#### Information given ####
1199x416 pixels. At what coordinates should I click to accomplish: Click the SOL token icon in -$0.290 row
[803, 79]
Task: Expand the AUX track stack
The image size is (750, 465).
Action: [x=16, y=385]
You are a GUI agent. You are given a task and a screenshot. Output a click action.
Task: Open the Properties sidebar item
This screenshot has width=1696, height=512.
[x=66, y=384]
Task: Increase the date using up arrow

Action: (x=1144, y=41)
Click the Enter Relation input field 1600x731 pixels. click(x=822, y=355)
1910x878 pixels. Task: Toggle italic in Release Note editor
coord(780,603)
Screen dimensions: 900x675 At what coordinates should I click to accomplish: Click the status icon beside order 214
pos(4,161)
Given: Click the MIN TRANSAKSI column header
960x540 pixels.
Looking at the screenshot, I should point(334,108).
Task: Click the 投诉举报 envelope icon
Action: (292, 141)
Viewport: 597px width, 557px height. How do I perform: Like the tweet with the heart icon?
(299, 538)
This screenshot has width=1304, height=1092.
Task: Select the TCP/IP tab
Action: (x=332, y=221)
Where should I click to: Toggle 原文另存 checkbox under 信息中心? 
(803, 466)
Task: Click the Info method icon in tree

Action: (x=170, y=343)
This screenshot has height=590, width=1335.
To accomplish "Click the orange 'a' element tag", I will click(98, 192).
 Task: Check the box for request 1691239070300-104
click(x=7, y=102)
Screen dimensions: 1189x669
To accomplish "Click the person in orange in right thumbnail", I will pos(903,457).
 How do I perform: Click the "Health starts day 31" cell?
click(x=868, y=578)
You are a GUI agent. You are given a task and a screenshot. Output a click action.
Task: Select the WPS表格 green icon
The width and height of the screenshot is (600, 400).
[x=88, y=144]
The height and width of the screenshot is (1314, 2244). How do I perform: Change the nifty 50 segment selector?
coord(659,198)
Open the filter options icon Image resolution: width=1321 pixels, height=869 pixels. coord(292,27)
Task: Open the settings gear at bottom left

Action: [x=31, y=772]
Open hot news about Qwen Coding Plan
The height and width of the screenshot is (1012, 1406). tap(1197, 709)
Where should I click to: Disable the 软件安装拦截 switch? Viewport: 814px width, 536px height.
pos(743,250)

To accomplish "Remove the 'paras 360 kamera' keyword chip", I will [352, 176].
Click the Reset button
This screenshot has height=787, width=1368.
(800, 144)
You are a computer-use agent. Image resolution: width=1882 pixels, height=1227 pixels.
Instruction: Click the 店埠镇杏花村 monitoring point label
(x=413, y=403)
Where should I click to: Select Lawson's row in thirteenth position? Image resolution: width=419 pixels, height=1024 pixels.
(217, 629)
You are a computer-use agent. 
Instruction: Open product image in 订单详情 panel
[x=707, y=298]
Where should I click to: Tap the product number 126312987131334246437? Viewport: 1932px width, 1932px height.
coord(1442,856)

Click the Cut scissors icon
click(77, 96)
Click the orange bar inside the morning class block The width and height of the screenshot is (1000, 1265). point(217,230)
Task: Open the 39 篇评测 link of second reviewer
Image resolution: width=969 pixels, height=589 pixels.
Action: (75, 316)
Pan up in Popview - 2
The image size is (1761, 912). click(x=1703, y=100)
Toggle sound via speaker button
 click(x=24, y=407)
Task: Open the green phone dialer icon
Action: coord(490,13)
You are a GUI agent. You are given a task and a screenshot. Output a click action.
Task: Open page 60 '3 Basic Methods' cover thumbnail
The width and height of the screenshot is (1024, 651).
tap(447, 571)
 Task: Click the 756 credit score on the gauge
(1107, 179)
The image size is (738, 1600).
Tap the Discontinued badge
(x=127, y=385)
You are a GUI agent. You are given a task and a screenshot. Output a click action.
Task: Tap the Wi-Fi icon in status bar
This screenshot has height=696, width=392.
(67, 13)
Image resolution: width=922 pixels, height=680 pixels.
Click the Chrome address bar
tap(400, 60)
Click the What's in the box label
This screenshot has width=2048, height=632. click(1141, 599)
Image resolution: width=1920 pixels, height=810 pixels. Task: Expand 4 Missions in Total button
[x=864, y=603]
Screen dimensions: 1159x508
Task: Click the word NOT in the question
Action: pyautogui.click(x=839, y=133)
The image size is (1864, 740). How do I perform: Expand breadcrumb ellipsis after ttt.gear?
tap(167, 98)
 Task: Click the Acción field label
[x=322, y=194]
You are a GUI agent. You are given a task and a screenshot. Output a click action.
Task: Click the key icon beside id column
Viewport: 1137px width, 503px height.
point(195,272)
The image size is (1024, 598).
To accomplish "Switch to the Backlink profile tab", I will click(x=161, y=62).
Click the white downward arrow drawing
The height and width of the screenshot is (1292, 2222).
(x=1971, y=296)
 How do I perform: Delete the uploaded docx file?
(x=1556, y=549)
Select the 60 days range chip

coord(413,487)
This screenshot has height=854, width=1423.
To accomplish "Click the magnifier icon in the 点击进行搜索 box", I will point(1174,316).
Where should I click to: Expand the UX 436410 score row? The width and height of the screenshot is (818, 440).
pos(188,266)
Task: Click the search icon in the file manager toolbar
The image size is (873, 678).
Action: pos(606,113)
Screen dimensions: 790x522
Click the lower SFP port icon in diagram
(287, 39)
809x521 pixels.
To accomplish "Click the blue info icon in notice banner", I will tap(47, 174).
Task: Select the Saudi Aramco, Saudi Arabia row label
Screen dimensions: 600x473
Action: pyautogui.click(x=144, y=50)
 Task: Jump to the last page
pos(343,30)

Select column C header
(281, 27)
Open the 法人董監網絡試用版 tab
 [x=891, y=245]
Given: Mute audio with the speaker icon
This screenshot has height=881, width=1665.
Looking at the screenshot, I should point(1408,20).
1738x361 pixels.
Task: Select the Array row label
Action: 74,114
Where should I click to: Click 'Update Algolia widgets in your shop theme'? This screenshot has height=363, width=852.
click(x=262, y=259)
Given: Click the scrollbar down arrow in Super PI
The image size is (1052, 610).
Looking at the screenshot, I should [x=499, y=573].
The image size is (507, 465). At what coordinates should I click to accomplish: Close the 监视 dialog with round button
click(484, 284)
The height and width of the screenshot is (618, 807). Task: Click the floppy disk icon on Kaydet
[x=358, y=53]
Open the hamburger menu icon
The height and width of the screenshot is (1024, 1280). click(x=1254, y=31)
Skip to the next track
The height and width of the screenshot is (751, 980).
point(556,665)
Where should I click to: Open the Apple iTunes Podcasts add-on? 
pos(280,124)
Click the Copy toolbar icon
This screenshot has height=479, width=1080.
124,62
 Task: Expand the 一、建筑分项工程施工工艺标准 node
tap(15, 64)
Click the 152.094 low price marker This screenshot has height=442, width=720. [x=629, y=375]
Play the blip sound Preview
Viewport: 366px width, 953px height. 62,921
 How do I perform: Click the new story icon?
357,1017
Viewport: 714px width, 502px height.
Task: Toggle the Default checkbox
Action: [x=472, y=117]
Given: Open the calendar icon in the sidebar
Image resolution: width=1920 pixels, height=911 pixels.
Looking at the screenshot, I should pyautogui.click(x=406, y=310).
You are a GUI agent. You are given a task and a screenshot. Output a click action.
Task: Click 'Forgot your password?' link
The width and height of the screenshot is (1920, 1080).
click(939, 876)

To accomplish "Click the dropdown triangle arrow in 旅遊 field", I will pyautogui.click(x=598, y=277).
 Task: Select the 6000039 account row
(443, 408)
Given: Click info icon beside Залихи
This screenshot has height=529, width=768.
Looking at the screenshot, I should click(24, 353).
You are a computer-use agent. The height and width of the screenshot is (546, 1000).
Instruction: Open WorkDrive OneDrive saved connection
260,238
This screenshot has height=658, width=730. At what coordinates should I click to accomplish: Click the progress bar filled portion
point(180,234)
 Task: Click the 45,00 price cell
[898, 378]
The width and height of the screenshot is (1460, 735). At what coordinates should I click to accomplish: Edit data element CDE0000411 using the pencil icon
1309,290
####
Work to complete →
Return exactly the run of lines that opens with the one containing "Given: Open the calendar icon in the sidebar" and closes with the last line of the records above.

Response →
Given: Open the calendar icon in the sidebar
Image resolution: width=1920 pixels, height=911 pixels.
Looking at the screenshot, I should pyautogui.click(x=406, y=310).
You are a GUI agent. You are given a task and a screenshot. Output a click action.
Task: Click 'Forgot your password?' link
The width and height of the screenshot is (1920, 1080).
click(939, 876)

To accomplish "Click the dropdown triangle arrow in 旅遊 field", I will pyautogui.click(x=598, y=277).
 Task: Select the 6000039 account row
(443, 408)
Given: Click info icon beside Залихи
This screenshot has height=529, width=768.
Looking at the screenshot, I should click(24, 353).
You are a computer-use agent. The height and width of the screenshot is (546, 1000).
Instruction: Open WorkDrive OneDrive saved connection
260,238
This screenshot has height=658, width=730. At what coordinates should I click to accomplish: Click the progress bar filled portion
point(180,234)
 Task: Click the 45,00 price cell
[898, 378]
The width and height of the screenshot is (1460, 735). At what coordinates should I click to accomplish: Edit data element CDE0000411 using the pencil icon
1309,290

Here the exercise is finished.